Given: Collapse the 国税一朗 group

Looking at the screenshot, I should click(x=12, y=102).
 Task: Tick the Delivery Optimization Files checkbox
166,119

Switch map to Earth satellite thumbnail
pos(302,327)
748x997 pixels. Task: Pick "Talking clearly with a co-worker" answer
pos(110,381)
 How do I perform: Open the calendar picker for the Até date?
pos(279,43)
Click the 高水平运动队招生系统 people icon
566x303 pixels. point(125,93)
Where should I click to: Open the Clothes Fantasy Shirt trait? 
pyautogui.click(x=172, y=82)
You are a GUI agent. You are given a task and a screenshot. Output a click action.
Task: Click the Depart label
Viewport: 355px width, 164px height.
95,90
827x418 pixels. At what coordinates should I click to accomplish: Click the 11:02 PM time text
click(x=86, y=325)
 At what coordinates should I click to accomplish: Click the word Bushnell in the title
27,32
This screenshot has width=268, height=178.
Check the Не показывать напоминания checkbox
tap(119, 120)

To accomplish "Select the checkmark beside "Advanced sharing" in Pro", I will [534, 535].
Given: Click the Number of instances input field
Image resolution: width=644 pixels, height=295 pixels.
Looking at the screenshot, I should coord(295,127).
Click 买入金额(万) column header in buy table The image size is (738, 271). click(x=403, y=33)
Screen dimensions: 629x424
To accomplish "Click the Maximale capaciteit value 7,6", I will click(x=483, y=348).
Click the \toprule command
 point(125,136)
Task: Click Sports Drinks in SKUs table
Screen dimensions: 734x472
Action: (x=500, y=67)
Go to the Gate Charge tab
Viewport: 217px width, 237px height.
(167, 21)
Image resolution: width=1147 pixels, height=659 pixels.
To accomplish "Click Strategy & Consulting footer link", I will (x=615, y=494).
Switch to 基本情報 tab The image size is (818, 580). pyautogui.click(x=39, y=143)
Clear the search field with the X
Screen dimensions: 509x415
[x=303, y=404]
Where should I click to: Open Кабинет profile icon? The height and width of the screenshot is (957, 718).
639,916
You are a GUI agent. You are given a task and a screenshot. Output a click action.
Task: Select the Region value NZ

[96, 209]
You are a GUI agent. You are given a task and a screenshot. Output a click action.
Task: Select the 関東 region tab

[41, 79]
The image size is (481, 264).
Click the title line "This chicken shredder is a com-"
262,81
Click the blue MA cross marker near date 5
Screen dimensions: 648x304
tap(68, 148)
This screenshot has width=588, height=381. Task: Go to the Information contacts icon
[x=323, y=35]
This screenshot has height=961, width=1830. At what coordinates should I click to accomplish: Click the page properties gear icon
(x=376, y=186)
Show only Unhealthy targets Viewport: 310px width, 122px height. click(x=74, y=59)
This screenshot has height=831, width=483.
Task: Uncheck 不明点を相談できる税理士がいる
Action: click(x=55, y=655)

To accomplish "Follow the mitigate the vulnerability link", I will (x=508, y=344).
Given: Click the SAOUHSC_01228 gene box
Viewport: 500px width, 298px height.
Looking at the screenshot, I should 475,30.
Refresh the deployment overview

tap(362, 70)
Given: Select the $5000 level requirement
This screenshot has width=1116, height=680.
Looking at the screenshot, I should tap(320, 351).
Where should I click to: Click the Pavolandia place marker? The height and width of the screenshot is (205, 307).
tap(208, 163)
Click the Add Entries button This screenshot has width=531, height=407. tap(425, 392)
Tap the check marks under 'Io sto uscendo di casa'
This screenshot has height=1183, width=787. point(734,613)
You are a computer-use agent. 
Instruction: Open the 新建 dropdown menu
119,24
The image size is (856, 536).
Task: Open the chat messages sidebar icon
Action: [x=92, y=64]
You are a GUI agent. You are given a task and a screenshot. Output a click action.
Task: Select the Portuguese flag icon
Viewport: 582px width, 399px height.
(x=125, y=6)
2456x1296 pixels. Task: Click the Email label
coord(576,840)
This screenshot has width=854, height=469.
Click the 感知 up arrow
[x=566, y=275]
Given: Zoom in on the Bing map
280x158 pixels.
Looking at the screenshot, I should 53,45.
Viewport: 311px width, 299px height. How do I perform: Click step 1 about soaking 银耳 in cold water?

Task to carry out: Only the count is needed: the number of lines in the data that include the word "table".

Your response: 2